First some background: I work at a company that runs a PHP-webapplication. We have a storage backend mounted over NFS on several webservers. Today we have the issue if one webserver writes a file over NFS, sometimes the file does not appear at other mounted clients until a few minutes later. It is also not redundant so we cannot perform any "invisible" maintenance.
I've been looking at migrating to a GlusterFS solution (two or three replicated bricks/machines for redundancy). Now, using XFS as the storage filesystem "behind" Gluster works very well, performance wise. Gluster also does not seem to have the sync problem mentioned above.
However, I would like to use ZFS as the backend filesystem, the reasons being;
- Cheap compression (currently storing 1.5TB uncompressed)
- Very easy to expand the storage-volume "live" (one command, compared the LVM mess)
- Snapshotting, bit-rot protection and all the other ZFS glory.
In my demo-setup of the solution I have three servers with Replicated Gluster with a ZFS backend pool at a separate disk on each server. I'm using CentOS 6.5 with ZFS on Linux (0.6.2) + GlusterFS 3.4. I have also tried with Ubuntu 13.10. Everything is in VMware ESX.
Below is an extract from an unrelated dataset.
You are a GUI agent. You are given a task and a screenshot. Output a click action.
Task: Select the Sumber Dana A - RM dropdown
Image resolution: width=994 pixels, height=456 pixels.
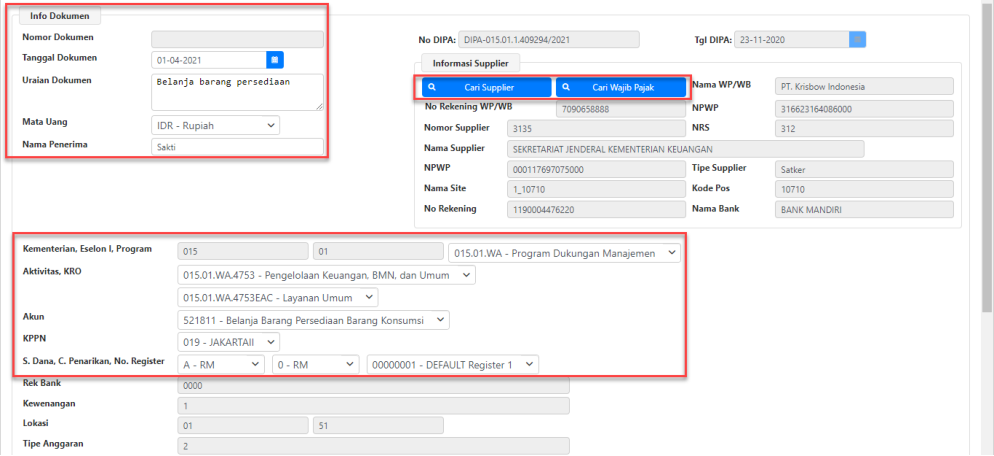click(x=220, y=365)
To test this setup I have mounted the volume over Gluster, and then running BlogBench (http://www.pureftpd.org/project/blogbench) to simulate load. The issue I'm having is that at the end of the test, the ZFS storage seems to get stuck in a deadlock. All three machines have "zfs_iput_taskq" running at 90-100% CPU, and the test freezes. If I abort the test, the deadlock does not go away, only option seems to be hard reboot.
I have tried:
- Disabled atime
- Disabled scheduler (noop)
- Different compression/no compression
- Blogbench directly on ZFS works fine
- Blogbench on Gluster + XFS as backend works fine
Ideas? Should I just drop ZFS and go with something else? alternatives?